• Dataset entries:
......

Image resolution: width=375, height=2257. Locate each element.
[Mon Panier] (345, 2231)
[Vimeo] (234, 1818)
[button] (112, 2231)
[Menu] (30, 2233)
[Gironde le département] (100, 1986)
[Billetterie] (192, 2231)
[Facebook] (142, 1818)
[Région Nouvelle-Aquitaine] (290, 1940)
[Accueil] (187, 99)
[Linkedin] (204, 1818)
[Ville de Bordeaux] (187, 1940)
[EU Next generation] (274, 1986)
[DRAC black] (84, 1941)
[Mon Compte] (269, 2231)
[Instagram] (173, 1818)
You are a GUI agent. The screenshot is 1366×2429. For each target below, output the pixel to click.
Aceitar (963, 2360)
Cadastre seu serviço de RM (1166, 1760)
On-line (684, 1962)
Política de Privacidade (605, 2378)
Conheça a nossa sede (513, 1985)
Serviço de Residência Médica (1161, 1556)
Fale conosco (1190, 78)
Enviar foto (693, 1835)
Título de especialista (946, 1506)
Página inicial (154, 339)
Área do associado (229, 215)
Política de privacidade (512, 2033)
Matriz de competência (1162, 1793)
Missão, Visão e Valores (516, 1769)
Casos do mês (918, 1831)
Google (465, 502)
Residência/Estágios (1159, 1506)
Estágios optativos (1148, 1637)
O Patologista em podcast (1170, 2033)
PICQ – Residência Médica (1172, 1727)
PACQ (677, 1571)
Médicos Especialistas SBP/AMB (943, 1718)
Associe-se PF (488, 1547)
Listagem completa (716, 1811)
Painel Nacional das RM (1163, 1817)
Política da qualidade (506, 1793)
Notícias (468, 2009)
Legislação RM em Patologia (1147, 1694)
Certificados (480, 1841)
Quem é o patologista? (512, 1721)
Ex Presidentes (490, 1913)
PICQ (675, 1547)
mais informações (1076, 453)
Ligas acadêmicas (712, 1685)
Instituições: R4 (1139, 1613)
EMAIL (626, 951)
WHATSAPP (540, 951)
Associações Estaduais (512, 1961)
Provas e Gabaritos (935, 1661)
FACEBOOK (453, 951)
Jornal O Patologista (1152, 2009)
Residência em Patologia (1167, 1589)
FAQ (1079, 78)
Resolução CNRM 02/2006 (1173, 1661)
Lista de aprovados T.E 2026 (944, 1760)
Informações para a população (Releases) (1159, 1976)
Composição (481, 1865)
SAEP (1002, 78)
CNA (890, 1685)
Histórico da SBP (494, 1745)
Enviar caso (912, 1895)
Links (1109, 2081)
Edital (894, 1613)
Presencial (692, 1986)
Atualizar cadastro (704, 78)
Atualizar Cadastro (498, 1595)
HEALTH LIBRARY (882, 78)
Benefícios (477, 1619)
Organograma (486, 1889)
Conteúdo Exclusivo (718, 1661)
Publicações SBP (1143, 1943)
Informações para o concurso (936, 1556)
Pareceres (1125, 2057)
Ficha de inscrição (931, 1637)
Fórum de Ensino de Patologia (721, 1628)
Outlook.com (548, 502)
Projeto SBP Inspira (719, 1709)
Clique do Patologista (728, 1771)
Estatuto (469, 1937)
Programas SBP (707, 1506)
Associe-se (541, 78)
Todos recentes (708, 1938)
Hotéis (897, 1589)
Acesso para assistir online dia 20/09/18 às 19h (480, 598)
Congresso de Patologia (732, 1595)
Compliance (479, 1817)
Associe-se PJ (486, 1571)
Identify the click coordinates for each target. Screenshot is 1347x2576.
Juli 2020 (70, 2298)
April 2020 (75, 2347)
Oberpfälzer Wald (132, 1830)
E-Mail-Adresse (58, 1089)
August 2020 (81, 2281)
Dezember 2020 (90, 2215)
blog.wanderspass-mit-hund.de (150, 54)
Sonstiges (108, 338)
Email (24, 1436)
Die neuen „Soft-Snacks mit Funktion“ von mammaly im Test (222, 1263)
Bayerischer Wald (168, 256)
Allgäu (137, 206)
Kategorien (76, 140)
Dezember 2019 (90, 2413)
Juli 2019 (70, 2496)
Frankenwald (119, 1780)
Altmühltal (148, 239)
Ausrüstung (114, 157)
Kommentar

......

• Work instructions: Show me all lines in the records that contain "Médica".

• Task output:
Serviço de Residência Médica (1161, 1556)
PICQ – Residência Médica (1172, 1727)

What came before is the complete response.